By 1979, Harriet E. Miers, then in her mid-30's, had accomplished what some people take a lifetime to achieve. She was a partner at Locke Purnell Boren Laney & Neely, one of the most prestigious law firms in the South, with an office on the 35th floor of the Republic National Bank Tower in downtown Dallas.
But she still felt something was missing in her life, and it was after a series of long discussions - rambling conversations about family and religion and other matters that typically stretched from early evening into the night - with Nathan L. Hecht, a junior colleague at the law firm, that she made a decision that many of the people around her say changed her life.
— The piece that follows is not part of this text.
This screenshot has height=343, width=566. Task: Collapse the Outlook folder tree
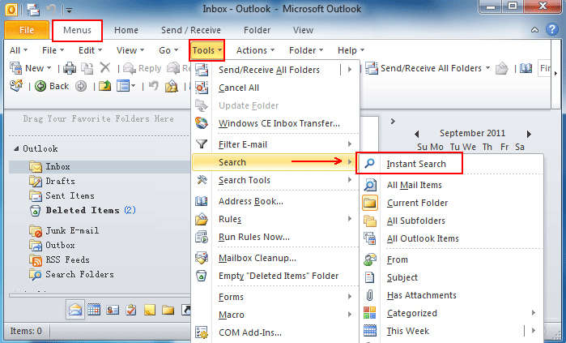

"She decided that she wanted faith to be a bigger part of her life," Justice Hecht, who now serves on the Texas Supreme Court, said in an interview. "One evening she called me to her office and said she was ready to make a commitment" to accept Jesus Christ as her savior and be born again, he said. He walked down the hallway from his office to hers, and there amid the legal briefs and court papers, Ms. Miers and Justice Hecht "prayed and talked," he said. She was baptized not long after that, at the Valley View Christian Church.
Ms. Miers, born Roman Catholic, became an evangelical Christian and began identifying more with Republicans than with the Democrats who had long held sway over Texas politics. She joined the missions committee of her church, which is against legalized abortion, and friends and colleagues say she rarely looked back at her past as a Democrat.
Religion appears to have influenced her views on certain subjects. In a discussion with her campaign manager in 1989, Ms. Miers said she had been in favor in her younger years of a woman's right to have an abortion, but her views evolved against abortion, influenced largely by her born-again religious beliefs.